Expanded AI Governance logging for system prompts with Toxicity visibility

AI Governance now captures system prompt details and toxicity scores in Prompt logs and Event logs, even when user prompts are blocked by AI Guardrails. When either system or user prompts exceed configured thresholds per guardrail policy for toxicity, the block is applied, and both system and user prompt toxicity levels are recorded in logs.

This enhanced visibility clarifies why prompts were blocked and supports scoring and analysis of system prompt toxicity alongside user inputs, improving auditability and alignment with guardrail policies for safer and more transparent automation behavior.

AI Guardrails masking functionality now supports additional entities and expanded regional language

Enhancements strengthen data loss prevention (DLP) controls by broadening entity coverage and enabling reliable masking across additional global languages. Masking and unmasking operations are fully functional across all three sensitive data categories (PII, PCI, PHI).

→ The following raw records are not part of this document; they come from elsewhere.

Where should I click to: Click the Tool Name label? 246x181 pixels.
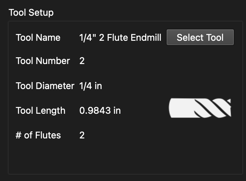[38, 38]
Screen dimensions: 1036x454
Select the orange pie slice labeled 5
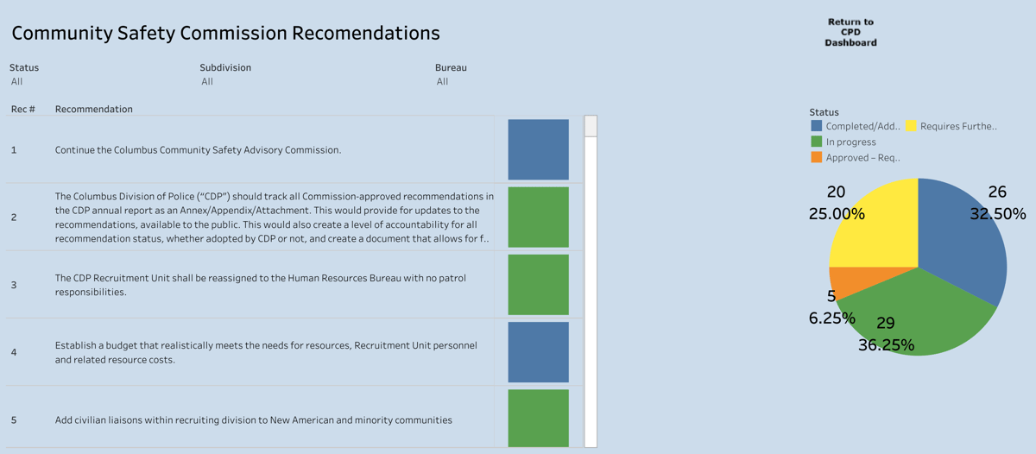[844, 281]
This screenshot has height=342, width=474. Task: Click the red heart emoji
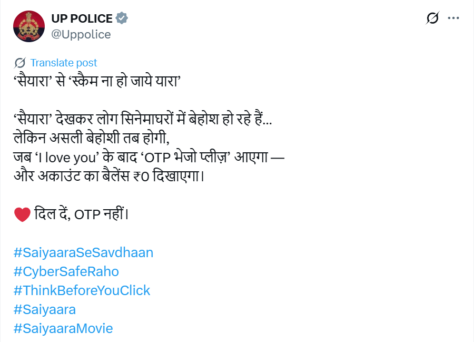point(22,214)
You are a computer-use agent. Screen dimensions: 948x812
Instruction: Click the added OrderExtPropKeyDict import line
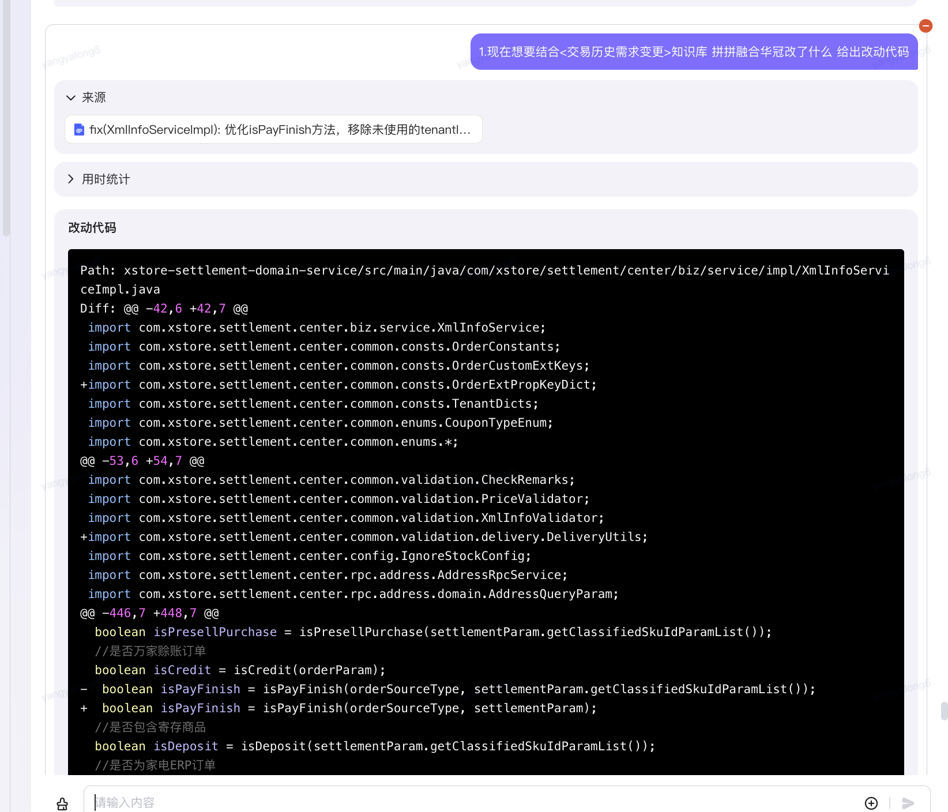(x=338, y=385)
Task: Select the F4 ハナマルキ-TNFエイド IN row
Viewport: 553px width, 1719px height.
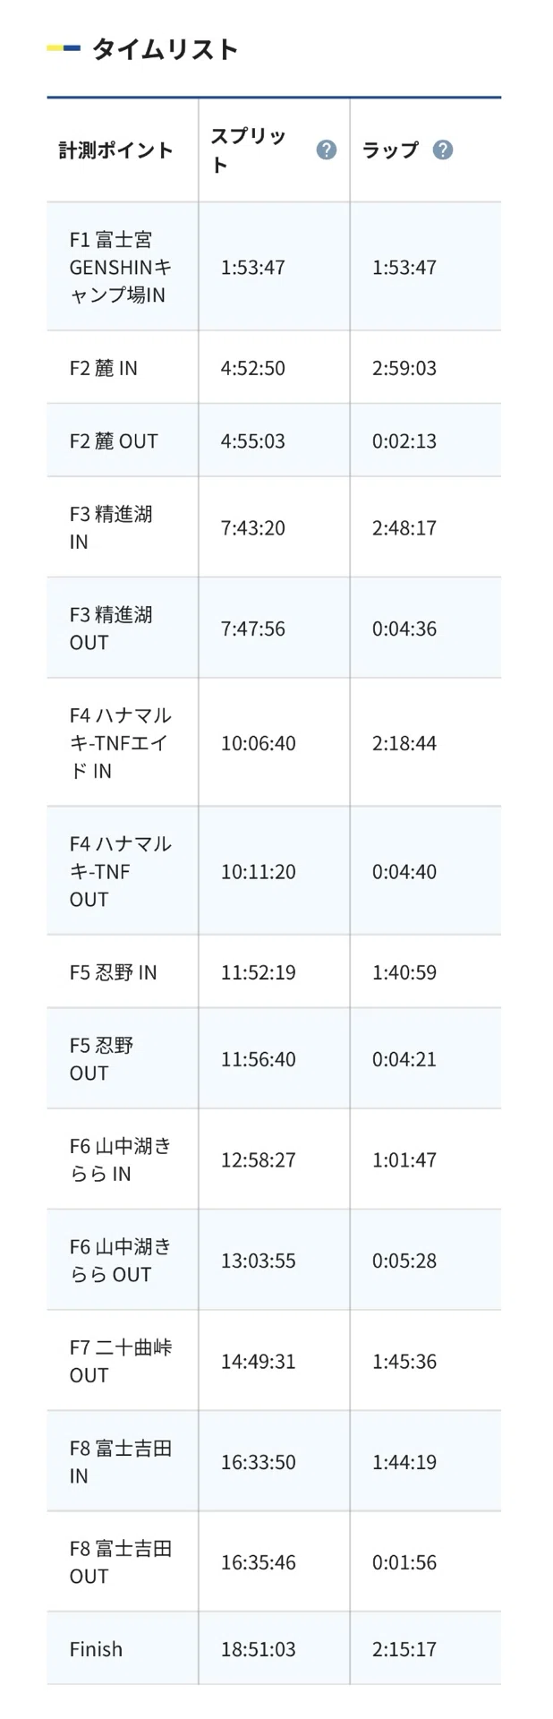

See full list, Enmascaramiento de datos en IA.

AI Guardrails now supports masking and unmasking for the following languages: Russian, Hindi, Japanese, Korean, Mandarin (Traditional Chinese), and Portuguese.

Fixes

AI Prompt logs display beyond 1000 records in AI Governance, as expected. Previously, records would not load.

Limitations

In Arabic, masking is partially supported. Some entities might not be detected or masked consistently.